Relationships
Leaving a Bad Family
Some people never change. If this is the case, it's okay to walk away.
Posted February 13, 2014 Reviewed by Ekua Hagan
Sometimes, as the Thomas Wolfe book says, "you can't go home again"—even though everything in you wishes you could. On the other hand, Jon Bon Jovi sings, “who says you can't go home?”
Well, for a few people in my practice, and some I have personally known, going home is not an option. If you are lucky enough to have been raised in a loving, loyal, mostly sane family and can maintain those connections, great.
However, if maltreatment, misunderstanding, and sadism superseded tenderness in the family of origin, if home was an unsafe place, it’s best for you to get out of there. In reality and in your mind.
Some families score high on the hostility scale. Whether this is expressed through passive-aggressive action or outward insult, it can decimate a growing self. Little injuries accumulated over time or a few big assaults flatten self-esteem, sap confidence, and compromise the ability to trust.
There is a therapeutic fantasy that talking (mirroring, validating empathizing) can cure the problem. But for severely afflicted families, dialogue does nothing and can even escalate the agony. Some people are too regressed to contain their meanness. If a couple of members are irrational, cruel, thrive on conflict or love a catfight, forget it. Combine this with no capacity for insight or self-reflection (some people just can’t look at themselves and see what they’ve done) it is a recipe for the destruction of souls.
When people say, “Oh, it’s all just being part of a family, ” this is upsetting. They may not know any better so they think they are being helpful. Harassments can be hidden and known only by the target. It is incredibly painful to walk away because one does not want to accept the truth that given the rigid, denying personalities, the circumstances will never improve.

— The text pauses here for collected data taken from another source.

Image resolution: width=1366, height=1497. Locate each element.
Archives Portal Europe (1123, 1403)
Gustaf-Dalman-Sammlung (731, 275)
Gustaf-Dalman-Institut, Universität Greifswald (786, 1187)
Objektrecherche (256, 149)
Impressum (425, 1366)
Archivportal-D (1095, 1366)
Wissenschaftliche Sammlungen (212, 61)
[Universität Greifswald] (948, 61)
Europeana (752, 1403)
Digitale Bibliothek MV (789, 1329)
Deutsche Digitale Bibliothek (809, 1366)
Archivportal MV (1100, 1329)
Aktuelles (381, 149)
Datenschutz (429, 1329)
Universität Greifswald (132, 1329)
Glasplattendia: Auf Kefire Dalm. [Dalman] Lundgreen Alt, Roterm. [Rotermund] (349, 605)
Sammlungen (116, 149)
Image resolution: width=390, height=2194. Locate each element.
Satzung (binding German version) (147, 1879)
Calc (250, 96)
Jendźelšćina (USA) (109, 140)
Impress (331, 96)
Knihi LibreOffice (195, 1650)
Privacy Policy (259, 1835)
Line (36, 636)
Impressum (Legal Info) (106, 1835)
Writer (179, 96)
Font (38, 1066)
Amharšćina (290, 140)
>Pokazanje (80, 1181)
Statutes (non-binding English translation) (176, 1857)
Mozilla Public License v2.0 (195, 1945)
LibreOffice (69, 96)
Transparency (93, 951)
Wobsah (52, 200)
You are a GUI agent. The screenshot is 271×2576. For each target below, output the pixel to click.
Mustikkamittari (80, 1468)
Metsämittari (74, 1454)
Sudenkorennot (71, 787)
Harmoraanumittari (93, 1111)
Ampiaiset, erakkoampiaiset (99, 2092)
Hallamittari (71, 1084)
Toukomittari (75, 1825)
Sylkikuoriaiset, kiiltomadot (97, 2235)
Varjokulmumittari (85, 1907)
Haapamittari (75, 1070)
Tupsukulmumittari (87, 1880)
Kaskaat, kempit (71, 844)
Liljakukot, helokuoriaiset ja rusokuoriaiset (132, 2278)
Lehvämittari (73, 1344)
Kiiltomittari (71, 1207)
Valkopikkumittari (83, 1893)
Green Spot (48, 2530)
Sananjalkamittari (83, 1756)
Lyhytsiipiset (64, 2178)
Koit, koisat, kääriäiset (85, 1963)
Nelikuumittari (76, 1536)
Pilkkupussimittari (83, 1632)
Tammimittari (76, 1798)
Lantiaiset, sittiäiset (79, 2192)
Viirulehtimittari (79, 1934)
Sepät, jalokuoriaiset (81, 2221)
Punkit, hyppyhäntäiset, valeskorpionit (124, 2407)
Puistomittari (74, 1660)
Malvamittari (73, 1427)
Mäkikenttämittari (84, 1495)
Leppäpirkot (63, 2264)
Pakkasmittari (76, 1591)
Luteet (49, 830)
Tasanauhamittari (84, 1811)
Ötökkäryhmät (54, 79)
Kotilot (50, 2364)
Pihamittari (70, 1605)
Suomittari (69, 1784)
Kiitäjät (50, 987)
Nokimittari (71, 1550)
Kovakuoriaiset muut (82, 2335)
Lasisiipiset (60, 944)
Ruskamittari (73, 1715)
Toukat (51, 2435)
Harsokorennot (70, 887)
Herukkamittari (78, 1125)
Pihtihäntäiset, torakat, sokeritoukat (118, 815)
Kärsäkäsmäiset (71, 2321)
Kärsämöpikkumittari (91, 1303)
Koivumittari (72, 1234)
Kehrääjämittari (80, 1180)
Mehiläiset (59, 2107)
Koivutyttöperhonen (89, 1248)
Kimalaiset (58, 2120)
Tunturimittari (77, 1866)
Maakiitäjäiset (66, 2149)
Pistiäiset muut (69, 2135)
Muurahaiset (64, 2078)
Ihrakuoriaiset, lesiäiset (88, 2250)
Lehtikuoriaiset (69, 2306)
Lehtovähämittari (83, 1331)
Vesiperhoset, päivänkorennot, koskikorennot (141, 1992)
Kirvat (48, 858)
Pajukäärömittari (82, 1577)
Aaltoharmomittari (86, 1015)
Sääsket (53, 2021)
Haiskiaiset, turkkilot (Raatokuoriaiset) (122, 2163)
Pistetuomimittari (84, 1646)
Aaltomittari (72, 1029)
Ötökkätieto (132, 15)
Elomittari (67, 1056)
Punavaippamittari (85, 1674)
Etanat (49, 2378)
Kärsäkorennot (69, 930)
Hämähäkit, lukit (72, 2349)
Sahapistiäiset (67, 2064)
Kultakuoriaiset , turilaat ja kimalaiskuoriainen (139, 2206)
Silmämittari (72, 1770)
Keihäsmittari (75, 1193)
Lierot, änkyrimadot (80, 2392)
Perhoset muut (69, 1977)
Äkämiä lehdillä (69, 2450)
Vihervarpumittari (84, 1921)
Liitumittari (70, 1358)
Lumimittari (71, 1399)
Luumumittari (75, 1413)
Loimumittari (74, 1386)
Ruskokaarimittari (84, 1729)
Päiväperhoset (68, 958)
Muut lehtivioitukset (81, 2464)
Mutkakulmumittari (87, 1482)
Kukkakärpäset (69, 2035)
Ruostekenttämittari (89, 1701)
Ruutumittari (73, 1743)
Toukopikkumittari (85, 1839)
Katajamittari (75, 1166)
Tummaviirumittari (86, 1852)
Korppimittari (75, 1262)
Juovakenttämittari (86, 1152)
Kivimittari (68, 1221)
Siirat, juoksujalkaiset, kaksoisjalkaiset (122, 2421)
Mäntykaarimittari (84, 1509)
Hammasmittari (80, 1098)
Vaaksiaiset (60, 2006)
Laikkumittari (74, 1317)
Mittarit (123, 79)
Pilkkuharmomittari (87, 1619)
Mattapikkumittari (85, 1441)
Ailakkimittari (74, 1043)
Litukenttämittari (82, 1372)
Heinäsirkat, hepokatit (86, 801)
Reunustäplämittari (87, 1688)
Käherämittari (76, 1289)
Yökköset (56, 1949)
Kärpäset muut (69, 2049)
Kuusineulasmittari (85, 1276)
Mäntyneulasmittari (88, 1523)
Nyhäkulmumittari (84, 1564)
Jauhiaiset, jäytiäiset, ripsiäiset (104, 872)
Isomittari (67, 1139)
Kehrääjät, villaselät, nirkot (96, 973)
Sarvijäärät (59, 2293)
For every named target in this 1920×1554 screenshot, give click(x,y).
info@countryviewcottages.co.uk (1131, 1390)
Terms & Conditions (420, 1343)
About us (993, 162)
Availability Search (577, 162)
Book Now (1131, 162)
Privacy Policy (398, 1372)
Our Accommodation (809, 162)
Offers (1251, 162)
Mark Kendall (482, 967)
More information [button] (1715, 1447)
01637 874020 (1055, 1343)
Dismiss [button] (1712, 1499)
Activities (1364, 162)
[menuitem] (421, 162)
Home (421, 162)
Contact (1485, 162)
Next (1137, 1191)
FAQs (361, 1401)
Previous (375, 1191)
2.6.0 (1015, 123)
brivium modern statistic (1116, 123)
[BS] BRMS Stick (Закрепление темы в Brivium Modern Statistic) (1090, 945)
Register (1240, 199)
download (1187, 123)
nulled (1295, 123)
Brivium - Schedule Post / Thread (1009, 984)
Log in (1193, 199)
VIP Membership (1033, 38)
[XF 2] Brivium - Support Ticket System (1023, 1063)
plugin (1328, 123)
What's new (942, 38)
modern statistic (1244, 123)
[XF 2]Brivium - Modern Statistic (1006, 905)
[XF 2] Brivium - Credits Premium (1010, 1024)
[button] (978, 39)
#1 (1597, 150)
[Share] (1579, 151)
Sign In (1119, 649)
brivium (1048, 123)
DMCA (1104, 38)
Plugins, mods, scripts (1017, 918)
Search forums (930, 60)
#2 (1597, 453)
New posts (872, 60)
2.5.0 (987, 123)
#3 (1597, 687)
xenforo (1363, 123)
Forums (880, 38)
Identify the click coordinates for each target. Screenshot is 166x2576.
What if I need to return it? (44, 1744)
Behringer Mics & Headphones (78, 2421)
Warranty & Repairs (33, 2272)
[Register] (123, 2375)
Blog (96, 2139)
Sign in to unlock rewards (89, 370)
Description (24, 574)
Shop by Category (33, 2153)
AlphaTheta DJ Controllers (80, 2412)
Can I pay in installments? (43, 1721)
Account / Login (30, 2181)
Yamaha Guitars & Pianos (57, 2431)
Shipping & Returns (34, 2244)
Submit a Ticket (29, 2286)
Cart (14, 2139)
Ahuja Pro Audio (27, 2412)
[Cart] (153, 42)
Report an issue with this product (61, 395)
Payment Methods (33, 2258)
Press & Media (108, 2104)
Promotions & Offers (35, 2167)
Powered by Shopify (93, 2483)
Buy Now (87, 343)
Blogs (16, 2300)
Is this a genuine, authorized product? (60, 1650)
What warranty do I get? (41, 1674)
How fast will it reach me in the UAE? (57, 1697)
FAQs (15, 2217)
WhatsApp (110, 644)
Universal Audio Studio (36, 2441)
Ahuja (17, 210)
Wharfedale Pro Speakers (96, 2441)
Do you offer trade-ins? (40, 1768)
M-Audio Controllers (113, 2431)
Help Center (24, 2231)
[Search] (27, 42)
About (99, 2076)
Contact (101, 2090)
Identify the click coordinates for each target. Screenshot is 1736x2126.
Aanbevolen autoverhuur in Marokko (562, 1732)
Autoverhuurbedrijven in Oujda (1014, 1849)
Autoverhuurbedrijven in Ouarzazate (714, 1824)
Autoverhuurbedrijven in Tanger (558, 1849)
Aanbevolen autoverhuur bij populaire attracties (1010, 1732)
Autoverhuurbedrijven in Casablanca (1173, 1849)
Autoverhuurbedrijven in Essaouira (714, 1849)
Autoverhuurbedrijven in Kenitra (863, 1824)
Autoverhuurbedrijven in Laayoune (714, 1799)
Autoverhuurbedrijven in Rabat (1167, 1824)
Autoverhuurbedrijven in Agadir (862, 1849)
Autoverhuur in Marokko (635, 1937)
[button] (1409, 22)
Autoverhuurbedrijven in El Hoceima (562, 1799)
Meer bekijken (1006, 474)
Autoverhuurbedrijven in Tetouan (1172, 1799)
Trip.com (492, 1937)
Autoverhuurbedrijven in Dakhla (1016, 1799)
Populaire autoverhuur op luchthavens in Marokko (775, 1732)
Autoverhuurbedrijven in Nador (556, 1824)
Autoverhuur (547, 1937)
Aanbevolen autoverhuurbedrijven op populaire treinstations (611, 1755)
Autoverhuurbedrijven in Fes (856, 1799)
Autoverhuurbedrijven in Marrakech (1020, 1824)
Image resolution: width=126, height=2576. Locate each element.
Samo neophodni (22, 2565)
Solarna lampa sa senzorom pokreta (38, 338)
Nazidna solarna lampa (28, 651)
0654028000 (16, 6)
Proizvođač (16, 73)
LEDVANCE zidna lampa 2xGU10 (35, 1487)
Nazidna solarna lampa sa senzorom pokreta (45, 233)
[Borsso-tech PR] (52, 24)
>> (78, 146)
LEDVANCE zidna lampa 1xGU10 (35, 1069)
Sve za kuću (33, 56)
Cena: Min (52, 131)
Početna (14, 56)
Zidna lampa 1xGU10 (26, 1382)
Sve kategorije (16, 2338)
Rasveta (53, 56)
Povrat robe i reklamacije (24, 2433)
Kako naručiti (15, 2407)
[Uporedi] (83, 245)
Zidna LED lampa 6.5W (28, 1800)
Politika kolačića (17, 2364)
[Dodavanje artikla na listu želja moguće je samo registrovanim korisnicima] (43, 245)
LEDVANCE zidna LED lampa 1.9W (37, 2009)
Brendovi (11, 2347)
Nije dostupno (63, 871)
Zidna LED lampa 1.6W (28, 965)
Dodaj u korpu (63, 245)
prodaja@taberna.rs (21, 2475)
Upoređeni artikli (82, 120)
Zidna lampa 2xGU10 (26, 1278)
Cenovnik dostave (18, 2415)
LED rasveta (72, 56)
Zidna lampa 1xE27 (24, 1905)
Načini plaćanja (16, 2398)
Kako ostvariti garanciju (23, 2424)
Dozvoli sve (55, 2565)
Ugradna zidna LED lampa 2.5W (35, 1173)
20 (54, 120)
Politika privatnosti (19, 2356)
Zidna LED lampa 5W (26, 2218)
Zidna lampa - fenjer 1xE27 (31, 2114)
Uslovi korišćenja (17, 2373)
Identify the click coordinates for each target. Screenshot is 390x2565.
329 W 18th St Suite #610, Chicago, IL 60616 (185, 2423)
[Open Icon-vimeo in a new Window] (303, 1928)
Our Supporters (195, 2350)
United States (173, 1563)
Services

The wish for it to be different makes one cling. We think if we keep trying, if only we change our own behavior or explain things better, we can stop the madness. We hope, wish, believe that the supposed loved ones will see what they do and stop doing it. We twist the truth to give them higher status as a benevolent being but this is a trap. The knowledge that you cannot do anything about what they do may save your life.
As much as you wanted it to work and after you’ve tried every way of communicating, it is time to cut your losses. There is an innate need to belong to a clan, and it is counterintuitive to cut it off. It takes courage, massive autonomy, and the ability to tolerate aloneness. But when there is no choice, there is no choice.
People need support and encouragement to leave. It is crazy-making to have been tortured and then be expected to brush it off. One cannot violate one’s own truth. We maintain self-respect by holding our ground on the way we need to be treated. This is not about righteously claiming victim status but rather acknowledging a painful reality and dealing with it appropriately. Some people never change. If this is the case, self-protection means shutting the door forever.
Yes, all families have issues. People bicker, compete, want what the other has, feel less loved, feel left out. But when push comes to shove, a good family stands behind you, is there for you, and wants to know what you went through. They care. Not every family actually loves.
Psychologist David Celani writes in his book Leaving Home that the most difficult psychological task one can confront is separation from a bad family.
Here’s the good news: When you are free of the toxicity, you are open to loving others. A "family" of friends, co-workers, classmates, and teachers will fill in. You can create a life from your own value system, not the one you were born into. Even if it takes till 40 to figure out you were never cut from the same cloth, so be it. The good years as your True Self are ahead.
Establish a new clan by reaching out, sharing, asking about the other, and being a friend. Build new relationships. In-the-flesh meetings or quick, "how are you?" texts keep relationships going. If it’s awkward at first, it will get better. Better than what you came from.
The other good news is that throughout history, those with early injuries develop unusual strengths in later life. The wounds lead to generous, sometimes great actions. Suffering leads to strong character, practical success, and sensitivity to others.